Posts tagged microbiome

JCVI Hosts South African Scientists to Share Microbiome Research Techniques

Two scientists from the University of Cape Town, South Africa have joined Dr. Bill Nierman’s lab for the next month as part of NIH’s Human Heredity and Health in Africa (H3Africa) Initiative, a training program designed to build out technical biological skills in the African research community. This training relates specifically to developing techniques around the area of microbiome analysis, a relatively new field in the biological sciences.

Microbiome analysis for the collaborative study is looking at entire community of microorganisms in the respiratory tract of South African infants to better understand how the microbiome is associated with infant pneumonia and wheezing episodes. The expectation is that the organisms that reside in the infant respiratory tract will provide protection from or a predisposition to the pneumonia or wheezing episodes.

 

The Nierman Group

The Nierman group left to right Sarah Lucas, Bill Nierman, Shantelle Claassen, Mamadou Kaba and Stephanie Mounaud (unpictured Jyoti Shanker and Lilliana Losada) welcomes visiting scientists Ms. Classeen and Dr. Kaba from University of Cape Town for a month long training in microbiome sequencing and analysis.

Mamado Kaba, MD, PhD and colleague Shantelle Claassen from the University of Cape Town will be working closely under the guidance of JCVI’s Stephanie Mounaud who is functioning as the project manager and coordinating the laboratory components of a similar project at JCVI studying the microbiomes of inafnts in the Philippines and also in South Africa. These studies are sponsored by the Bill and Melinda Gates Foundation. The training will focus initially on preparing samples for DNA sequencing on a modern DNA sequencing platform, the Illumina MiSeq instrument. Once the sequence reads are off the sequencer, the instructional focus will shift to analysis of the reads by means of an informatics pipeline that develop phylogenies, or family trees, of the microbes that are obtained from the infant respiratory tract so that the abundance and relatedness of the microbes can be established. The bioinformatics training will be provided by Jyoti Shankar, the statistical analyst working on the Gates Foundation Project.

Mamadou Kaba is a Wellcome Trust Fellow working in the Division of Medical Microbiology, Faculty of Health Sciences, University of Cape Town. Mamadou’s research interests include the molecular epidemiology of infectious diseases and the study of human microbiome in healthy and disease conditions. He has contributed in establishing a new research group conducting studies on how the composition of the upper respiratory tract, gastrointestinal, and the house dust microbial communities influences the development of respiratory diseases.

Prior to joining the University of Cape Town, Mamadou worked as Research Associate at the Laboratory of Medical Microbiology, Timone University Hospital, Marseille, France, where he studied the epidemiological characteristics of infection with hepatitis E virus in South-eastern France.

Shantelle Claassen is pursuing a Masters degree in the Division of Medical Microbiology at the University of Cape Town. She has completed a BSc (Med) Honours degree in Infectious Diseases and Immunology at the University of Cape Town, during which she examined the relative efficacy of extracting bacterial genomic DNA from human faecal samples using five commercial DNA extraction kits. The DNA extraction kits were evaluated based on their ability to efficiently lyse bacterial cells, cause minimal DNA shearing, produce reproducible results and ensure broad-range representation of bacterial diversity.

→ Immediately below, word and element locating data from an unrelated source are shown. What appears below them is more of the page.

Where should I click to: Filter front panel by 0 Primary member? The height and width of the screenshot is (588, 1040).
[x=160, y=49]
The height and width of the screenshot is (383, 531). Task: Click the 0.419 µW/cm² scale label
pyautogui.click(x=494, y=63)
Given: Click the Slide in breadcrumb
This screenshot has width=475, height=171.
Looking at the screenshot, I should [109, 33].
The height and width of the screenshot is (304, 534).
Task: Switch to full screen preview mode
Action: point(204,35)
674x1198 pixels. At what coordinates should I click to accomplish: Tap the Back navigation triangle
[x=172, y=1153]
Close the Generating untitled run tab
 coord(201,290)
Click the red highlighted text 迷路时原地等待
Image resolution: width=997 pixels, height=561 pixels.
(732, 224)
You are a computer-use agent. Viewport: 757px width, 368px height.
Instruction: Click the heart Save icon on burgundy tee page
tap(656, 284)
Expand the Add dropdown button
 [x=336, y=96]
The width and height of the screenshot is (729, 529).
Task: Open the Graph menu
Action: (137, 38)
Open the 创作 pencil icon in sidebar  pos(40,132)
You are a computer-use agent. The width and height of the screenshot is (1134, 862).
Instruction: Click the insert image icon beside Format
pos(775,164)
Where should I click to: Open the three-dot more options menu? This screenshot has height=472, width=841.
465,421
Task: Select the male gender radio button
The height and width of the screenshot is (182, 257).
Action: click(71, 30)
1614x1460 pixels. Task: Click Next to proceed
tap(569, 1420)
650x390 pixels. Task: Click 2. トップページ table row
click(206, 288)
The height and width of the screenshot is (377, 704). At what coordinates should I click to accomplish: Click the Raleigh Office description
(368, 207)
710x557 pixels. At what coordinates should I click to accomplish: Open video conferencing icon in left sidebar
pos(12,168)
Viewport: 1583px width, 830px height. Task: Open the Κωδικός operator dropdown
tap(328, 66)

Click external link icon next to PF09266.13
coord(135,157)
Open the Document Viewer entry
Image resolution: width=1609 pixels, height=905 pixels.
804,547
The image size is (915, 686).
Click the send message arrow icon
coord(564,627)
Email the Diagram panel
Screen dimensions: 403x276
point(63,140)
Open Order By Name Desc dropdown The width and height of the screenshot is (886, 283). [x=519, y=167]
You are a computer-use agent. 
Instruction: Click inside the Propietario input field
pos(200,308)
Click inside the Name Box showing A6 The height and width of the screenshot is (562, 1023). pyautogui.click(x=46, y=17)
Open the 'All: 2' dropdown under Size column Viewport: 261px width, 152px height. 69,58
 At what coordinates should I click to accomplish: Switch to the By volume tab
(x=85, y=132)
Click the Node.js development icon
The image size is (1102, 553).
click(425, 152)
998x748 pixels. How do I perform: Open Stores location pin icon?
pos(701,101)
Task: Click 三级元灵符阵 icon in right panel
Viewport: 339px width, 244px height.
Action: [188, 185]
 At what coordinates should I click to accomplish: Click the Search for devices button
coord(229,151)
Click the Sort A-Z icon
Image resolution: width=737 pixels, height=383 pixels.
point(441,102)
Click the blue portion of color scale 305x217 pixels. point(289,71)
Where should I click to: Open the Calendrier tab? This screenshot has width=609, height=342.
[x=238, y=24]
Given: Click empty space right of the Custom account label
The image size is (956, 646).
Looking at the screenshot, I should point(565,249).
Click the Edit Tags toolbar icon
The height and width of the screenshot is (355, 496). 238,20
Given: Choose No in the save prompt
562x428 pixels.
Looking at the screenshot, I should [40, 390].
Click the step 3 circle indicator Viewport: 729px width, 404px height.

Mamadou and Shantelle are currently involved in an additional prospective, longitudinal study of which the primary objective is to investigate the association between fecal bacterial communities and recurrent wheezing during the first two years of life.

Amazon Expedition

Yesterday, JCVI expedition scientist Jeff Hoffman embarked from Manaus on a sampling expedition of the Amazon River and its tributaries, which contains 1/5th of the Earth’s river flow. In collaboration with scientists Dr. Guilherme Oliviera and Dr. Sara Cuadros from the Centro de Excelencia em Bioinformatica (CEBIO) of Belo Horizonte, Jeff is taking samples to characterize the genomes of microbes found along 2/3rds of the entire Amazon watershed, including inflowing rivers from Manaus to Macapa. Our collaborators at CEBIO will be sequencing the samples with a joint Brazil-USA effort on analysis. Long recognized for the biodiversity of visible organisms, the Amazon is understudied with regards to the diversity of microscopic organisms and this expedition will substantially increase our understanding of the biological diversity on Earth. This work continues, leverages, and complements previous and ongoing JCVI work characterizing the unexplored microbiomes of marine, estuarine, freshwater, and terrestrial environments around the world.